Task goal: The count of lines below that include the string "will" is the whole answer.

Extracted data section start

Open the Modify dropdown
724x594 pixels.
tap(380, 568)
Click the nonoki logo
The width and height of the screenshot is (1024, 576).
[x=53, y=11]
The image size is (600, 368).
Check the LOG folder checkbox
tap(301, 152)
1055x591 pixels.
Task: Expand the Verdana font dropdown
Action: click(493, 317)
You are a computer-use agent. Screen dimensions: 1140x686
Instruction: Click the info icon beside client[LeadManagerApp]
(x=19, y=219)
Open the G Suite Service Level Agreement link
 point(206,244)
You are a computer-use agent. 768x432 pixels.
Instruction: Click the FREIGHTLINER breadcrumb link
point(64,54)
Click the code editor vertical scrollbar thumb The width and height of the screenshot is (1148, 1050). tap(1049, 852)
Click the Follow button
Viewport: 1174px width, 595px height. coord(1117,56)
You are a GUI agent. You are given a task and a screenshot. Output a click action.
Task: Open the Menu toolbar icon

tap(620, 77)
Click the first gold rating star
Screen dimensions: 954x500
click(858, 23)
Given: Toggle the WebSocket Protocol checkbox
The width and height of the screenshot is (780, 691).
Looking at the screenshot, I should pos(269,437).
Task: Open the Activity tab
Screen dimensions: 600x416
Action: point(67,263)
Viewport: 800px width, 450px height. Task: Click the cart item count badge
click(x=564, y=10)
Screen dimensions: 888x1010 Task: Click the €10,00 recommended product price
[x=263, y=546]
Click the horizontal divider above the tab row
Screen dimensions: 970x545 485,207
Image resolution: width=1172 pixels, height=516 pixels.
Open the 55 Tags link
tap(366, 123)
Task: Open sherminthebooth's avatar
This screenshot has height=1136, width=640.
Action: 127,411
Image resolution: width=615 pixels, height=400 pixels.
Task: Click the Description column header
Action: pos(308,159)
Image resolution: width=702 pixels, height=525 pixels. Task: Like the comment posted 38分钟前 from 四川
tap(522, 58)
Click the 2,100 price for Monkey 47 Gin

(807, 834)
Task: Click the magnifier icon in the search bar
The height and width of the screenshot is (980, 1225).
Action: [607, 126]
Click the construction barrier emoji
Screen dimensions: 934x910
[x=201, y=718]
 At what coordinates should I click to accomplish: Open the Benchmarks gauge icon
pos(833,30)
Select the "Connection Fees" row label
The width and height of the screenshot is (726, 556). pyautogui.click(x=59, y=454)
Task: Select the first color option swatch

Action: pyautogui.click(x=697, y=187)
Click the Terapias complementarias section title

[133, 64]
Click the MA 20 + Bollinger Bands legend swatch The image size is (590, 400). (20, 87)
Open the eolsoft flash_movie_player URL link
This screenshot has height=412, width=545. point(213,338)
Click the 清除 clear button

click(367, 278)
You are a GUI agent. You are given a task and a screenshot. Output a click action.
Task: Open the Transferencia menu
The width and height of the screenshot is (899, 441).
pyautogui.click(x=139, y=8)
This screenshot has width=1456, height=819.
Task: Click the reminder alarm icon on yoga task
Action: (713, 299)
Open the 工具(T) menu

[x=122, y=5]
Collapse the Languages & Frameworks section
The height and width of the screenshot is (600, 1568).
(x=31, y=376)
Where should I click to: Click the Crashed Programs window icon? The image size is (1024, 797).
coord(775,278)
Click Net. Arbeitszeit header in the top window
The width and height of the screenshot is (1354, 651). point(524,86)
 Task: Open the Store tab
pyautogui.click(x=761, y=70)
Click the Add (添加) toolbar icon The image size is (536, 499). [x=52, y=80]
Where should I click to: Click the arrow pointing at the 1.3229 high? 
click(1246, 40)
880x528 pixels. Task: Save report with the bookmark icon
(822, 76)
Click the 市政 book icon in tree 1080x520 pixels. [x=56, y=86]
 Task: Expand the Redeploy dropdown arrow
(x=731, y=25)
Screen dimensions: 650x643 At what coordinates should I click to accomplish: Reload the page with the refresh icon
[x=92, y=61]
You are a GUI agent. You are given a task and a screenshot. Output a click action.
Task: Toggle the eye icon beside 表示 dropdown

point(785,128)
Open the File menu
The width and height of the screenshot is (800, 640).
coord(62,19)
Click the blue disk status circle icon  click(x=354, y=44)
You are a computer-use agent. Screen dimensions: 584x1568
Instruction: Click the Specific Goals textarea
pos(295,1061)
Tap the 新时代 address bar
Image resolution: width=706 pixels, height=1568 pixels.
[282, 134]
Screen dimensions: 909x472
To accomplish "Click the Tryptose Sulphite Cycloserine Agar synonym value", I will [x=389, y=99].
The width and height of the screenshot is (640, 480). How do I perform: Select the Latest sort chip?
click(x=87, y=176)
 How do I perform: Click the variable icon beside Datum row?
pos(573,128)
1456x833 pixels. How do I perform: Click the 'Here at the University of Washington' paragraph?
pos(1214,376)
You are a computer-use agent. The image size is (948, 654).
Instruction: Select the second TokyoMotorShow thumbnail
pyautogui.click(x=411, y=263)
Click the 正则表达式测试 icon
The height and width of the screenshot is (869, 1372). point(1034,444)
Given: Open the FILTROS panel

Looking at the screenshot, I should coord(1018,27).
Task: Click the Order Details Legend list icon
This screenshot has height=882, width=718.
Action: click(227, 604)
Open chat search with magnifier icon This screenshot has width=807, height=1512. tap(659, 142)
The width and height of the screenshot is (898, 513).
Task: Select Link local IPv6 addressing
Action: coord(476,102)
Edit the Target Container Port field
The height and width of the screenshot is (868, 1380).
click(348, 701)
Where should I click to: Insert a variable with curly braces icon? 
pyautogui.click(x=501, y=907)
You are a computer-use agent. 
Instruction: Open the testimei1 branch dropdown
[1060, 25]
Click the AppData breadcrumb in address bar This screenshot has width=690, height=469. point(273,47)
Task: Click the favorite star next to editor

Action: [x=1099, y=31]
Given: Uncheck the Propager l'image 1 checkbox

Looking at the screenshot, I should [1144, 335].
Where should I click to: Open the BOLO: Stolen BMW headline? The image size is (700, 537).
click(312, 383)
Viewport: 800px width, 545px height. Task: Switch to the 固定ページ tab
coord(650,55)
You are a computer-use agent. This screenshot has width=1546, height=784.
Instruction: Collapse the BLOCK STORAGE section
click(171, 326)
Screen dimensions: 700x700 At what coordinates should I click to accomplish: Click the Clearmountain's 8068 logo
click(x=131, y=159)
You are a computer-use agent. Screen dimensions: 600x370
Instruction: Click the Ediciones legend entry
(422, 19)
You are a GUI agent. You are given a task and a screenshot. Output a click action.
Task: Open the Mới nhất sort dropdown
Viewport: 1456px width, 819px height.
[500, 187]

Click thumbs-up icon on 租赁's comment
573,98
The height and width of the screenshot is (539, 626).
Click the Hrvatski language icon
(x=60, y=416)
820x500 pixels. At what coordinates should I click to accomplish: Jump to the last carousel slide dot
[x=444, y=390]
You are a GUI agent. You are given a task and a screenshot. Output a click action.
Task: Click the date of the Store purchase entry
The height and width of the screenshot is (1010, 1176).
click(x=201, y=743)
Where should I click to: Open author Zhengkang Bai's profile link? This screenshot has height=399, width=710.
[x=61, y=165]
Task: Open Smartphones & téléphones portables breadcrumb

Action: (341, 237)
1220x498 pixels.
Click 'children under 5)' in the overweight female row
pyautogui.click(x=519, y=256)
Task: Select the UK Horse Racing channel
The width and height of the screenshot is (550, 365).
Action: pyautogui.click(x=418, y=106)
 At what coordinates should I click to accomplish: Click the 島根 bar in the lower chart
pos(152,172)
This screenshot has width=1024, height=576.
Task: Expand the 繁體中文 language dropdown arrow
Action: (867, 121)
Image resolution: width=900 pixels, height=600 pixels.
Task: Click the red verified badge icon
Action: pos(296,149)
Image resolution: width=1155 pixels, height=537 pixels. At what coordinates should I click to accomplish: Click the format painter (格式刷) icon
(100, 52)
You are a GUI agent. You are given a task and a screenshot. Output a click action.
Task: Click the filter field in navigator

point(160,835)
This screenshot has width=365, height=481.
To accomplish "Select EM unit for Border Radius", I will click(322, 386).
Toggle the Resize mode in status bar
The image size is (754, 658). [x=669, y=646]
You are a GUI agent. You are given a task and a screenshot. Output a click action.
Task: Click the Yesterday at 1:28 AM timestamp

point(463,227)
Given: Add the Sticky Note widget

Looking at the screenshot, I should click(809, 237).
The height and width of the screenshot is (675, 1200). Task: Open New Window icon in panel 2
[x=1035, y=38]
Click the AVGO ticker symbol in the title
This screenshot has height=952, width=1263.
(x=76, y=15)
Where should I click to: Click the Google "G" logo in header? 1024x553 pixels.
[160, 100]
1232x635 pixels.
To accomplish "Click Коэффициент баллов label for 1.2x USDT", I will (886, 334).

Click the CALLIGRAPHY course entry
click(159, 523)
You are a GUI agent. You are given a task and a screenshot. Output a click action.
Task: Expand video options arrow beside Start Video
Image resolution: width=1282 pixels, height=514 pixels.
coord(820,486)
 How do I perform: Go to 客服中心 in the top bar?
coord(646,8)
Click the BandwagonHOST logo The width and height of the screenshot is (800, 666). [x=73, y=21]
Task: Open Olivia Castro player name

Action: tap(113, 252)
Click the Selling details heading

Extracted data section end

Your solution: 3